=== Dataset records ===
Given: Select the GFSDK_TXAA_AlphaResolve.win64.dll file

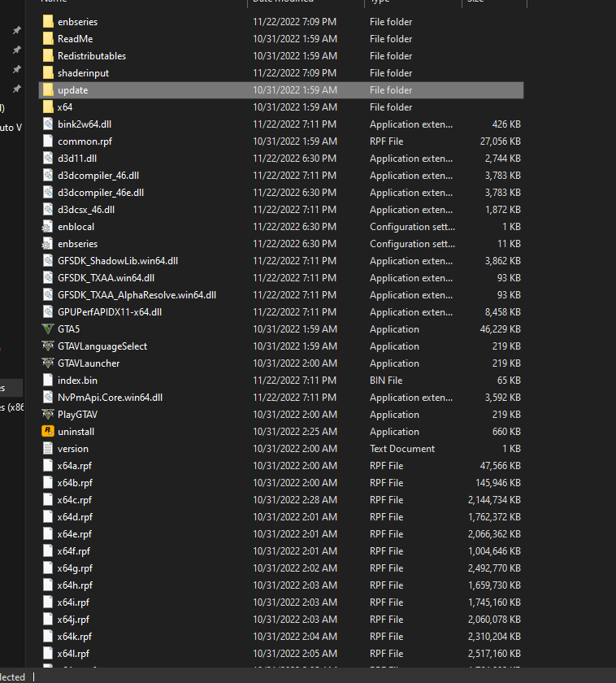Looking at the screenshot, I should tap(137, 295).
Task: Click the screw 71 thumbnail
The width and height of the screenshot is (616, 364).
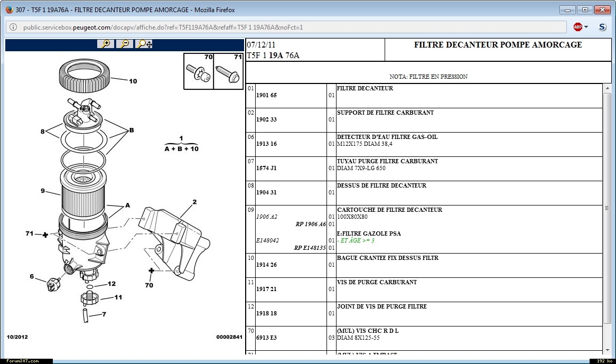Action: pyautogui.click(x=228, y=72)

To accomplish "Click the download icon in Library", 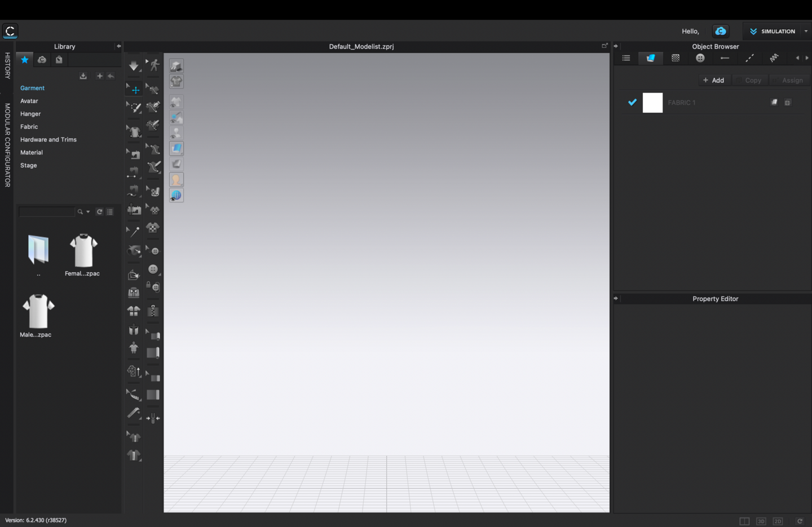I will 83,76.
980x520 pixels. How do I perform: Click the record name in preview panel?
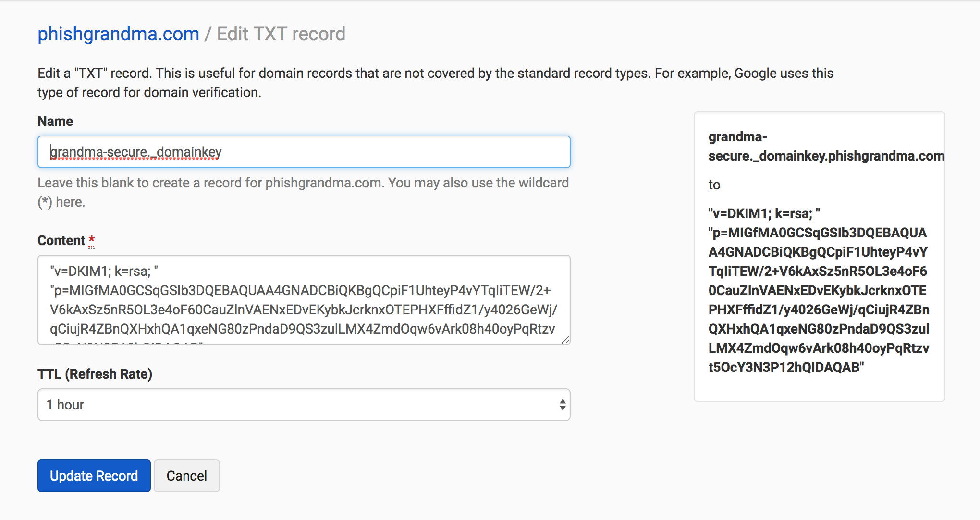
===
=== Dataset records ===
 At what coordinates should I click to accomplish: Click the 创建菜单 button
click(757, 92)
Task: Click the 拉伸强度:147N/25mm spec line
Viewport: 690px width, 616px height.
===
Goal of the exercise> The answer must be every line from the entries above that holds the string "Task".

Exercise output>
Task: Click the screw 71 thumbnail
Task: Click the 拉伸强度:147N/25mm spec line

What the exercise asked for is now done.